Fastai v2 chat

sgugger · January 30, 2020, 3:19pm

I don’t think it would harm to add it if we want it in this specific case. It wouldn’t be called when you show since a TensorImage knows how to show itself, but would be called when you call decode.

boris · January 30, 2020, 6:21pm

Just in case it helps at all, this is what I ended up doing:

@IntToFloatTensor
def decodes(self, TensorImage):
    return o.clamp(0., 1.).mul_(self.div).byte()

The case of self.div=None is broken at the encoding part so I wonder if it’s actually needed at all as it default to 255.

drscotthawley · January 31, 2020, 12:21am

Installation docs: ‘nbdev_’?
I just followed the installation instructions at https://github.com/fastai/fastai2
and it says to run nbdev_install_git_hooks … but I don’t seem to have any executables related to ‘nbdev’ installed along with fastai.
Is there something left out of the docs that we still need to do? How could these instructions be clarified?

edit: I installed via

git clone https://github.com/fastai/fastai2
cd fastai2
conda env create -f environment.yml
source activate fastai2
pip install fastai2

drscotthawley · January 31, 2020, 12:32am

Seems an additional “pip install nbdev” is needed, but then “make test” produces a list of other failed dependencies:

tensorboard
wandb
Pillow
…perhaps these could be added to the environment.yml file, or the install instructions edited to include them?
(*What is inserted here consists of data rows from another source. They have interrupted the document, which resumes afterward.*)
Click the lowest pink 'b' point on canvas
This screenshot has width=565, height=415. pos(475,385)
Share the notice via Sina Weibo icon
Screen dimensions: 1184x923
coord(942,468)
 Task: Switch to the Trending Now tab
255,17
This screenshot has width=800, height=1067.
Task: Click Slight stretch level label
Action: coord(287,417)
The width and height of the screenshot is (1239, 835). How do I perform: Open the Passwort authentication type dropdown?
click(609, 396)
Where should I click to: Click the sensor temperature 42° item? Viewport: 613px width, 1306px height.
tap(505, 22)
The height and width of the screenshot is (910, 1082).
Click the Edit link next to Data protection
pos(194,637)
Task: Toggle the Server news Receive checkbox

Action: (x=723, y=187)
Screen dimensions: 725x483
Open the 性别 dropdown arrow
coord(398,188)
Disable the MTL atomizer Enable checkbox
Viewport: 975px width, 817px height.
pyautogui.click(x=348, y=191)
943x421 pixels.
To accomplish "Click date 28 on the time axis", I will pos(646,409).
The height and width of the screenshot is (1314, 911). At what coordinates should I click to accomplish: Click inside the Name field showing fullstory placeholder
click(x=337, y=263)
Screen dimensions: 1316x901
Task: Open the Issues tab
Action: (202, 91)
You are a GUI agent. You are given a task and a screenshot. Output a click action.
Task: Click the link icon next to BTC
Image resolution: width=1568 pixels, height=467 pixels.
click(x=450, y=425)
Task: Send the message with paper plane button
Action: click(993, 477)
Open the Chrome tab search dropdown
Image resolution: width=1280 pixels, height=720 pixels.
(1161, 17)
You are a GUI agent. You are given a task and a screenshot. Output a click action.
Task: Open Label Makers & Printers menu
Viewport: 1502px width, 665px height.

sgugger · January 31, 2020, 12:46am

Wandb and tensorboard are ultimately going to be separate extensions to avoid haivng too many dependencies, that’s why they are not in deps. Pillow is in the dependencies of the settings.ini so the pip install should have grabbed it.

nbdev is in the devs requirements, so it only gets installed if you did

pip isntall -e .[dev]

inside the fastai2 repo.

drscotthawley · January 31, 2020, 12:52am

Ok, thanks for clarifying.
I’ll submit a PR of the README.md that explains this in the “## Tests” section.

drscotthawley · January 31, 2020, 12:58am

It looks like nbdev is more than just a ‘dev’ requirement: The second cell of fastai2/nbs/10_tutorial.pets.ipynb reads

from nbdev.showdoc import *

Is it ok when this fails with a ModuleNotFoundError: No module named 'nbdev' when non-dev users try to run the tutorial?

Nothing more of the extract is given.